Muharam Idris has spent much of his life in the jungle, fighting for Aceh’s independence from Indonesia.
Acehnese are hoping the elected officials will lift the province out of poverty and conflict
On Monday, the 31-year-old former commander in the Free Aceh Movement was among 400 voters who went to the polls in Lumpuuk, a fishing village south of Banda Aceh.
“Whoever will be the next governor of Aceh, we will support him if he’s the real choice of the people,” Muharam told Al Jazeera.
About 2.6 million of Aceh’s population of more than 4 million registered to vote in the election for a provincial governor, his deputy and other local leaders.
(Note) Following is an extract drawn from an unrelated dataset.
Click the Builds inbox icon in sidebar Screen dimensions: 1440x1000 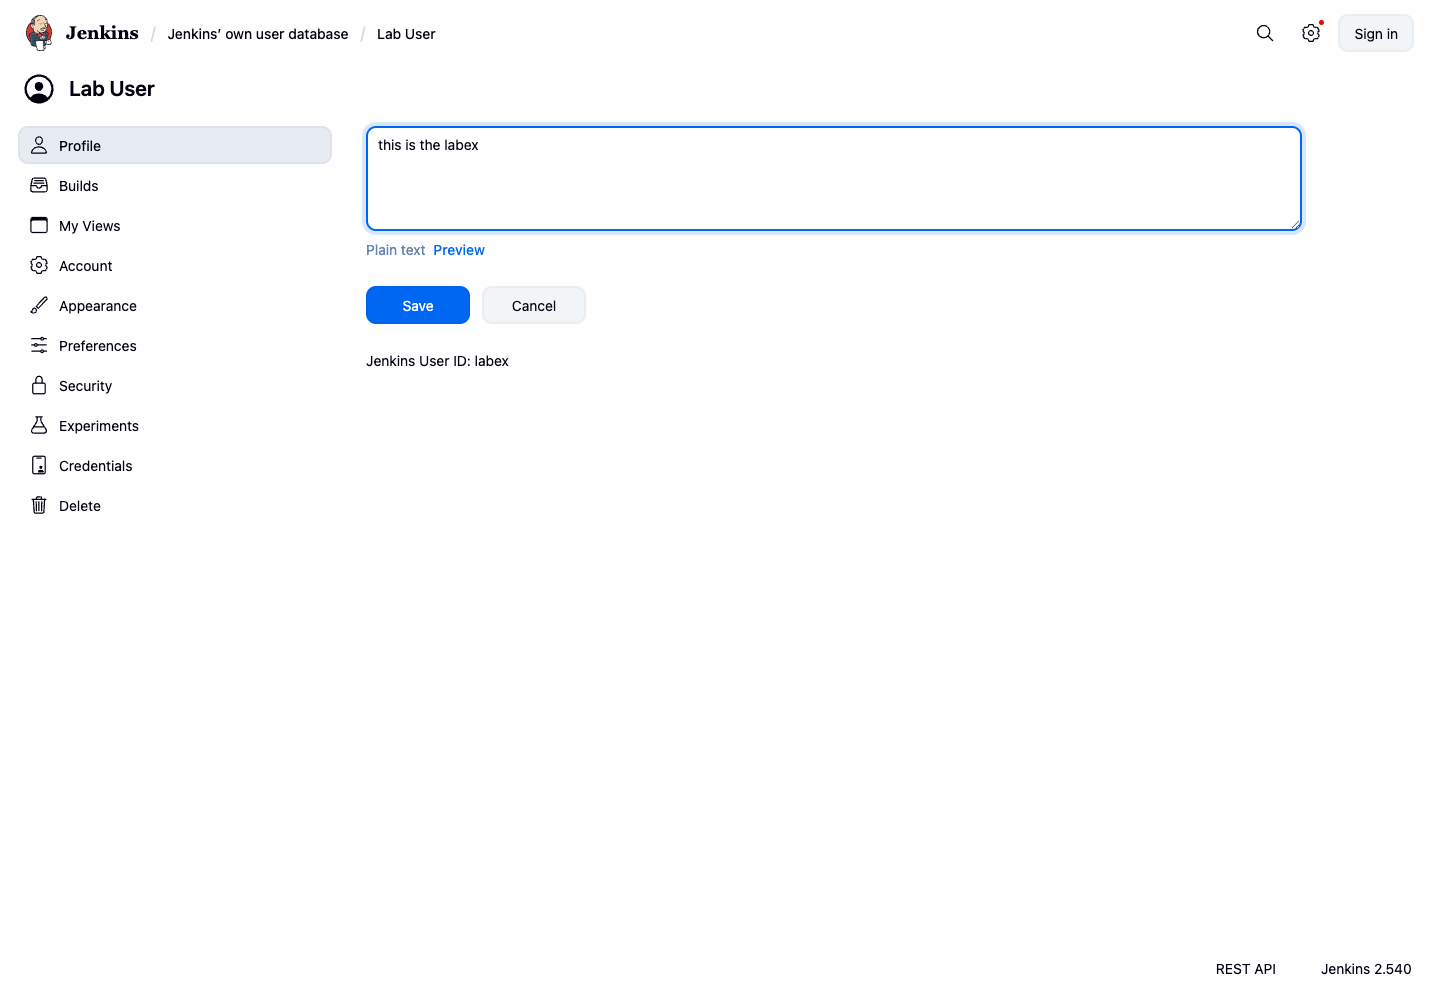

Their expectations are high, but simple: decent housing, help for those in poverty and a permanent end to violence.
Lihawa, one of the first women to vote in Lumpuuk, said: “The new governor should pay attention to the poor people who are still living in bad conditions.”
She still does not have a permanent home. The village was devastated in the 2004 Asia tsunami and is slowly being rebuilt with the help of international NGOs such as the Turkish Red Cross.
Even as the villagers cast their votes, construction workers continued to lay the foundations for a new school and renovate the nearby mosque.
The elections are the cornerstone of an August 2005 peace agreement between the Indonesian government and rebels from the Free Aceh Movement, which started its struggle for independence in 1976.
“The new governor should pay attention to the poor people who are still living in bad conditions”
The December 26, 2004 tsunami, which left some 170,000 people in Aceh dead or missing, helped bring the warring parties to the negotiating table.
It also brought many Acehnese back to their homeland. Muhammad Subhan was studying for a doctorate at Malaysia’s International Islamic University when the tsunami hit.
He immediately rushed back to Aceh to find 18 members of his family, including an uncle and a nephew, dead. Now 33, he is optimistic about Aceh’s future and ready to return to Malaysia to resume his studies. But he first made sure he was at his local polling station at 8am when voting started.
“This election is very important,” he said. “It’s the first election where the people of Aceh can choose directly their own leaders. After such a long war and the tsunami, it will help keep the peace and reconstruction going and avoid a return to conflict.”